Panel Presentation at The Human Factors & Ergonomics Society 52nd Annual Meeting, New York, NY (September 2008)
Microsoft’s PowerPoint presentation software turned 30 years old last year and is, arguably, the dominant mechanism for idea transfer in the world of work today—a position that it has held for, perhaps, the last 20 years. PowerPoint presentations are used for everything from grade school project reports to sermons to Space Shuttle launch decisions to military mission briefings. Built on the even older technology of overhead view foils and slide shows, PowerPoint clearly provides benefits over that technology in the ease with which it enables the creation of presentations— and it would be hard to argue that the results are less colorful and entertaining thanks to the tool. But is this the best we can do?
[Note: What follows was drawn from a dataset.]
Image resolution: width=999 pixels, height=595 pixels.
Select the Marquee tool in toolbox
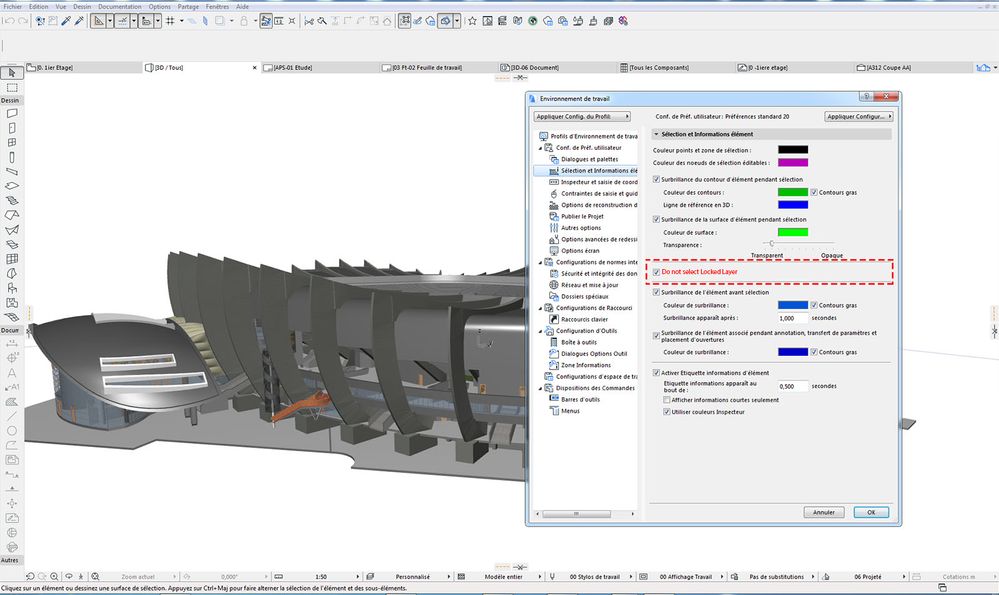point(11,87)
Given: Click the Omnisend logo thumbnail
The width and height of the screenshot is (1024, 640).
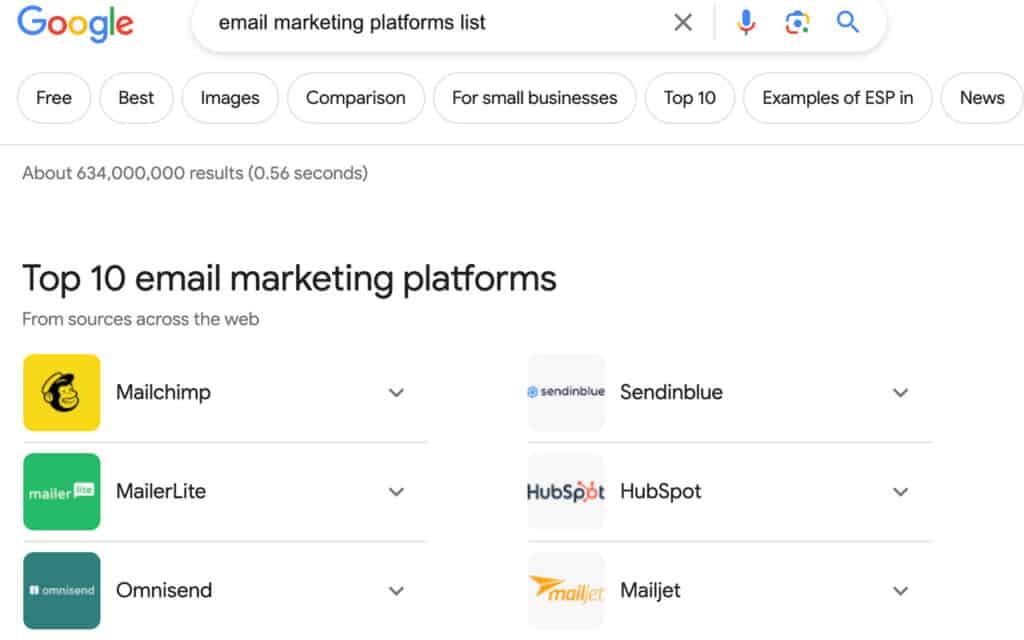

Tufte (2007) has recently provided an extensive indictment of the failings of PowerPoint, and of the presentations that it encourages us to create. And while many of us would dispute elements of Tufte’s crtiques, we all see ways to improve on PowerPoint or its usage. Most members of this panel have all recently been awarded small research grants by DARPA to propose alternate approaches to enabling “rapid and accurate idea transfer” in at least some of the domains in which PowerPoint is currently dominant. In this panel, they will discuss their approaches and illustrate them—traditional PowerPoint presentations will not be permitted. A secondary theme will be evaluation methods and metrics for idea transfer.
1 Smart Information Flow Technologies
2 Harmonia, Inc.
3 Stottler Henke Associates Inc.
4 Charles River Analytics
5 DARPA/STO (emeritus)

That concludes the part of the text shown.